I caution my business coaching clients to beware of computer consultants, network administrators, or anyone for that matter, who come bearing paper certificates but little hands-on know-how. Yet I hear of many businesses who are so strapped to fill vacant positions, they don’t want to avoid hiring outside consultants or permanent employees by being too critical about experience and results. Does Certification = Qualification?

I read about a man who was finishing up a contract as a network technician in Europe.  He wanted to find work in the U.S., so he updated his resume and posted it on the Web.  Being curious, he ran an experiment to test the value of having a Microsoft Certified Systems Engineer (MCSE) certification.  So he put two resumes out there. 

Only the first was accurate, and detailed his many years of network and telecommunications experience working with many networking products and his resume also noted he was soon to receive a bachelor’s degree in computer science.

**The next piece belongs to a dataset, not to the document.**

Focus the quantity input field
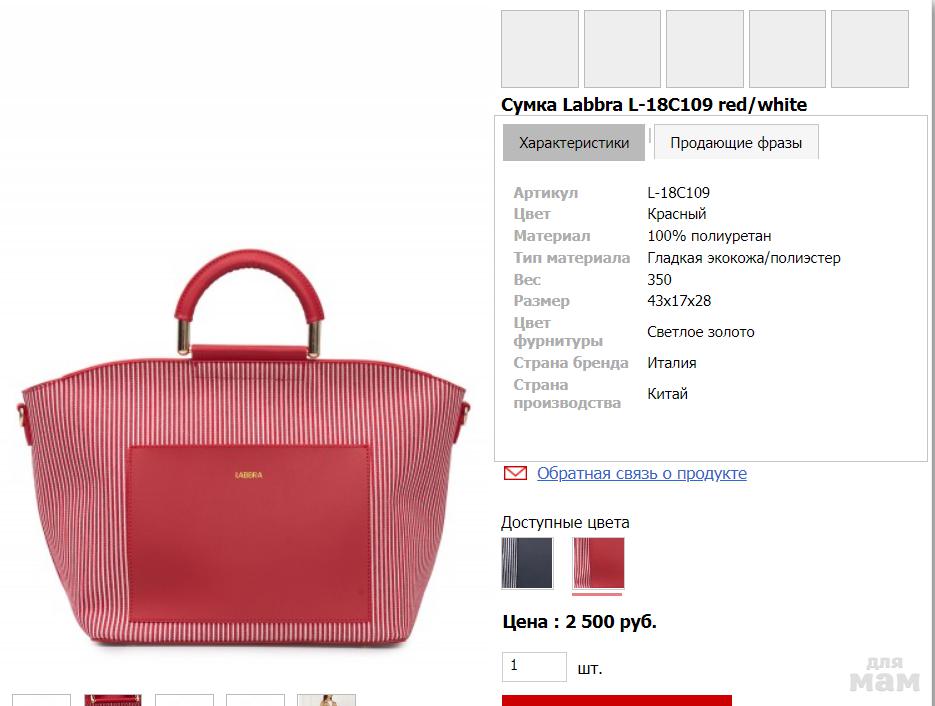Viewport: 935px width, 706px height. pyautogui.click(x=534, y=667)
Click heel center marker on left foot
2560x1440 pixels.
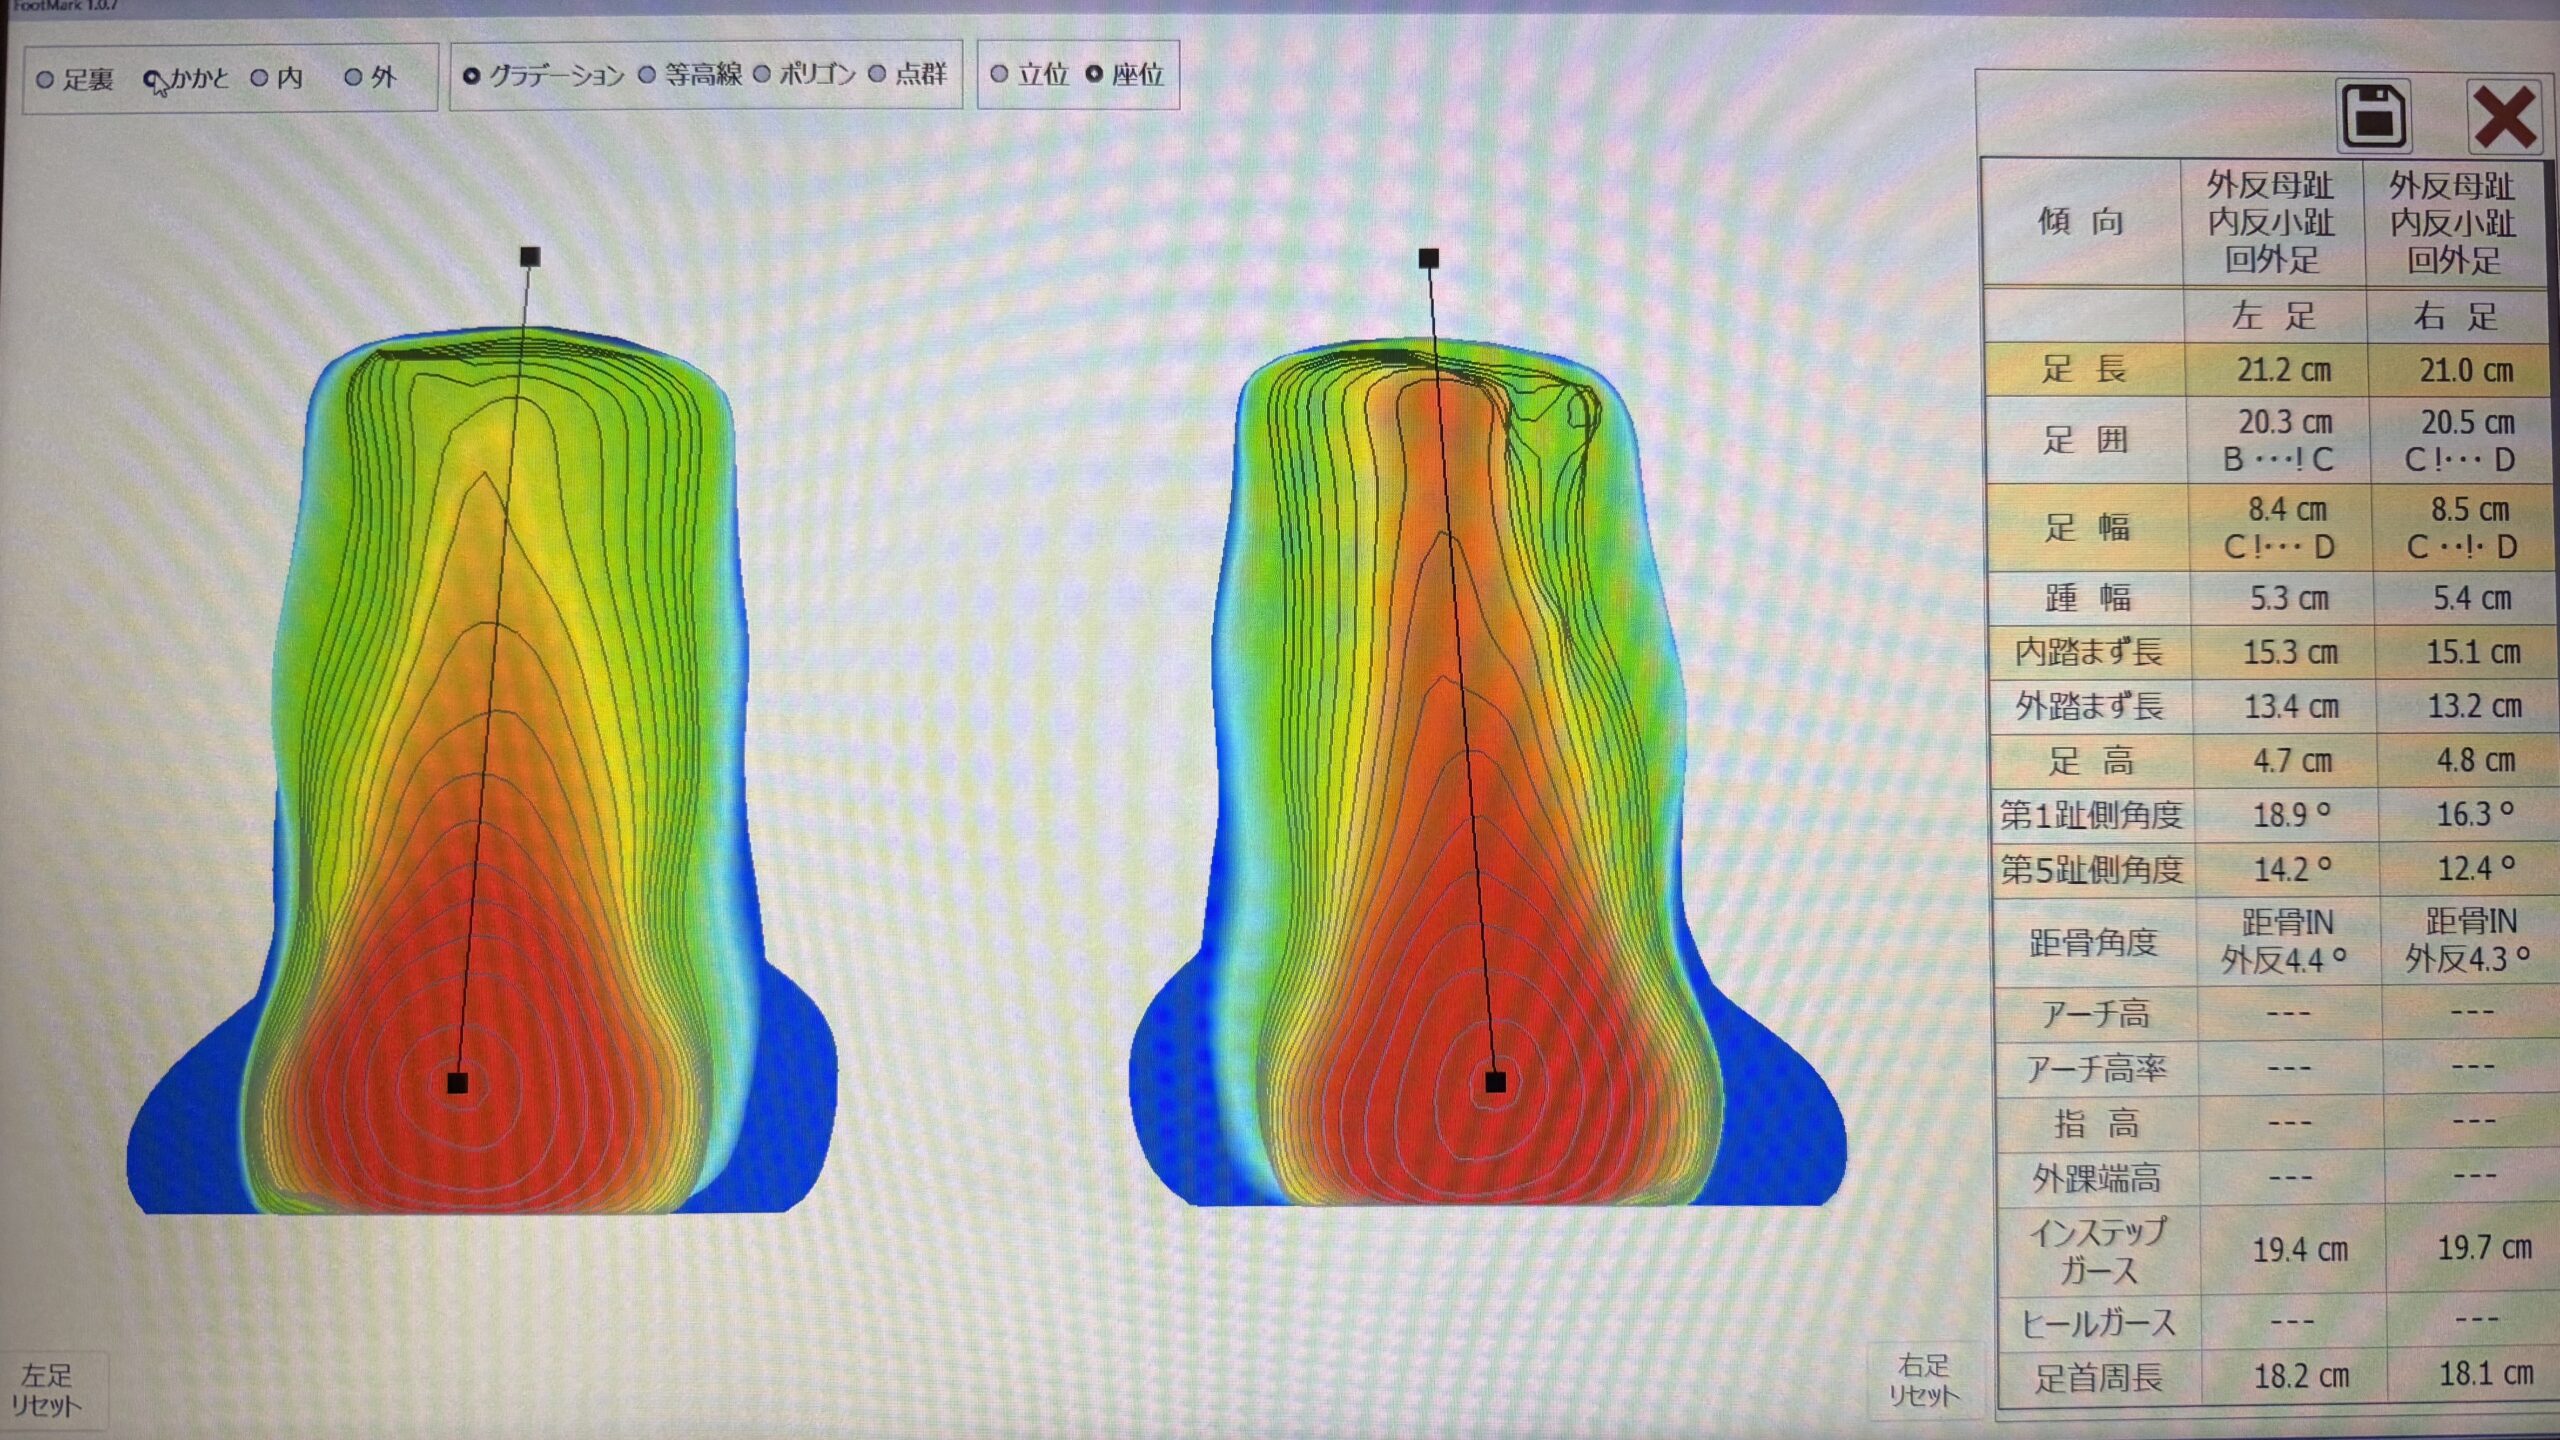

The second resume was similar, not as detailed, listed fewer years experience, and did not include college information.  But it did list an MCSE certification.  He used an alias last name on this resume, considering he wasn’t being quite truthful.

Three days after posting the bogus resume, he started getting telephone calls and was offered positions based on phone interviews conducted while he was still out of the country.  But not for the real resume.  This aggravated him, knowing that he’d spent thousands of dollars for education, and spent many hours crawling underground, installing cable and figuring out how to configure complex networks.  If all he had to do was read a ‘Dummies’ book, spend some money for the tests and better job opportunities would present themselves, infuriated him.

The computer industry, and many others, are flush with certification programs.  In addition to the MCSE program, there are — Certified NetWare Engineer (CNE) and Certified Network Administrator (CCNA). Cisco engineers can become a Cisco Certified Internetwork Expert (CCIE), while their 3Com counterparts earn a Master of Network Science (MNS) certification.  But do these certifications offer real value to the people who receive them on behalf of their employers?

Two recent studies indicate employers perceive employees with certification to be more competent and productive.  Further, the employees themselves viewed certification as contributing to their professional credibility.  When supervisors compared otherwise similar employees, they found those within MCSE were consistently rated more competent than non-certified employees.

But does certification reflect knowledge or capability?  Some highly experienced and very qualified engineers complain that their co-workers cram for two days, pass a few exams, and then demand and receive a higher salary.  It’s also interesting that some test preparation firms offer a money back guarantee if you don’t pass the test after studying with their simulated exams — no training necessary.

Even folks at Microsoft’s admit so-called “paper MCSEs” — people who cram and pass the tests with little or no real world experience — are a problem, but say current and future tests will use more sophisticated situational testing which better reflect  candidates’ actual capabilities.

Network professionals note that a Cisco program is ideal because it requires previous network experience, and hands-on testing using Cisco equipment. More certifications are requiring the candidates design and build a working network.

Most managers agree that certification alone is a poor basis on which to judge the potential contractor or employee’s worth.  As one experienced and certified engineer puts it, “While experience is key, experience and certifications together are even better.”

As with hiring any contractor or employee . . . find out about the results of their work.  Check references by contacting their managers, or hire a professional firm to do it.  Past history is the best predictor of future behavior.  To coin a phrase from a recent best-selling business book, “People are not your most important asset. The right people are”.